Après l’automne ici, quand il pleuvait, on recherchait infiniment un moment fugace, une part de l’espace qui pourrait se soustraire à l’eau.
Mais l’eau gagnait toute chose, tout instant. Il y avait bien sûr le bruit des gouttes aux vitres, et les rafales fouettant les arbres, et les flaques, et le bas de la cour vite comme un ruisseau. Il y avait comme ailleurs tous ces signes que fait la pluie. Mais ailleurs on en garde quelque distance, on pense que c’est la pluie qui tombe – comme une fatalité ou un bienfait, selon son humeur, ou la saison.
Ici, quand il pleuvait c’était la présence enveloppante, comme une compagne, là, nimbant tous les moments, tous les interstices des paroles. On savait qu’il pleuvait, que tout s’offrait à l’eau, qu’elle imprégnait durablement les êtres et la terre, les maisons, les bêtes, la mémoire. La pluie durait, elle ne passerait jamais, il nous faudrait vivre avec son rythme, dans le continu des années.
De temps en temps, on voyait passer, courbés sous le vent, des corps fugitifs qui venaient de la ferme.

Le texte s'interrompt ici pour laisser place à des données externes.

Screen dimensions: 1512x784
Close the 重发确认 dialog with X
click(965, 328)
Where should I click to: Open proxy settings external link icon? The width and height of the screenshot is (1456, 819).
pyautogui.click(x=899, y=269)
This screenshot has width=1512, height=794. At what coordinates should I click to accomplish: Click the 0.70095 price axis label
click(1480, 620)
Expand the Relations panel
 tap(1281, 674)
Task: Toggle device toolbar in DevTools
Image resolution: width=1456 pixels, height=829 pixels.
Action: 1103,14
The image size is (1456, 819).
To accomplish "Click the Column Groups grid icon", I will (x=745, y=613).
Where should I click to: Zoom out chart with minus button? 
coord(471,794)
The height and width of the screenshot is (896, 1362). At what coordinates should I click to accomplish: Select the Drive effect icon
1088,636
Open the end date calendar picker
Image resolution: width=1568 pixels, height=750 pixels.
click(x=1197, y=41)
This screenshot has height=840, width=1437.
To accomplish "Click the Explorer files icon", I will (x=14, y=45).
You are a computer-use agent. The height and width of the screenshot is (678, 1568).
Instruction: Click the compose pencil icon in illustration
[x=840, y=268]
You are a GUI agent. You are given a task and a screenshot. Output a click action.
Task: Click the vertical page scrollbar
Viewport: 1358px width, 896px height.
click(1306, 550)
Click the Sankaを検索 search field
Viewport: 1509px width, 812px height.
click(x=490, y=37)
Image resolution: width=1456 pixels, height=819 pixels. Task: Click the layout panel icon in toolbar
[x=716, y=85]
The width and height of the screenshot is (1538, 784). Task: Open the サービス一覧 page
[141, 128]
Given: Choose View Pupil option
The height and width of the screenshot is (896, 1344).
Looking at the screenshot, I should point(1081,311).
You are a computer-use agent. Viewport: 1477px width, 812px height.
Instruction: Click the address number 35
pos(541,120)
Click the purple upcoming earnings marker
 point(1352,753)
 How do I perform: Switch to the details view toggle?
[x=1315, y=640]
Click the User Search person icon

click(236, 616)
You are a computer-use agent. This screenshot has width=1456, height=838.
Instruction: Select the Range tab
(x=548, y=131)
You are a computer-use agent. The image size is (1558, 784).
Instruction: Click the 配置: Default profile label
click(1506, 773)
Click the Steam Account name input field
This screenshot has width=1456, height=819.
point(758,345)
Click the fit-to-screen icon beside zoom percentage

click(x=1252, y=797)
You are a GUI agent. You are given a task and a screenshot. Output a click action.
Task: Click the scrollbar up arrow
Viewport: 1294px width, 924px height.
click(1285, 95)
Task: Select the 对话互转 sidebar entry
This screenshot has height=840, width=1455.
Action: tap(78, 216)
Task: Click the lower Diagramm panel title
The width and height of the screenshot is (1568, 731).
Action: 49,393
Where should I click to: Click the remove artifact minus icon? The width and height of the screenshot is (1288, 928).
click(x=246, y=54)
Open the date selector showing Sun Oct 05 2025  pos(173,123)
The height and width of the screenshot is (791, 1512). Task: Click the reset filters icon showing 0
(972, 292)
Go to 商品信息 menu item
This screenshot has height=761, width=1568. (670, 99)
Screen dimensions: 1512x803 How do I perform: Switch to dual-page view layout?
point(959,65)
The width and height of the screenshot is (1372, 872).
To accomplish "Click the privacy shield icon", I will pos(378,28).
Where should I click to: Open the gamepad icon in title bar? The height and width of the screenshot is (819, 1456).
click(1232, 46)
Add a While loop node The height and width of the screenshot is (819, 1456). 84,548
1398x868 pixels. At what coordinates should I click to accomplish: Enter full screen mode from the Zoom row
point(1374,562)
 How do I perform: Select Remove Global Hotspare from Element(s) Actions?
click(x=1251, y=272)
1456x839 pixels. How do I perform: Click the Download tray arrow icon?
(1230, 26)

On finissait par ne plus rien espérer, par accepter l’abri de la maison pour une éternité. Alors, dans le bonheur d’un livre, on levait de temps en temps le regard, on cherchait les gris du ciel, leurs différences, on guettait le moindre mouvement des nuages. On serrait notre longue mémoire entre nous, on aurait plus encore voulu rapprocher les temps d’avant, on se disait que la pluie ne finirait jamais, qu’elle laverait nos corps ensemble devant la mort, que les ruisseaux gonfleraient les rivières, et les rivières le golfe et la mer, que tout le pays – et nous en lui – serait dissous, peu à peu, dans l’inimaginable douceur enveloppante de l’eau.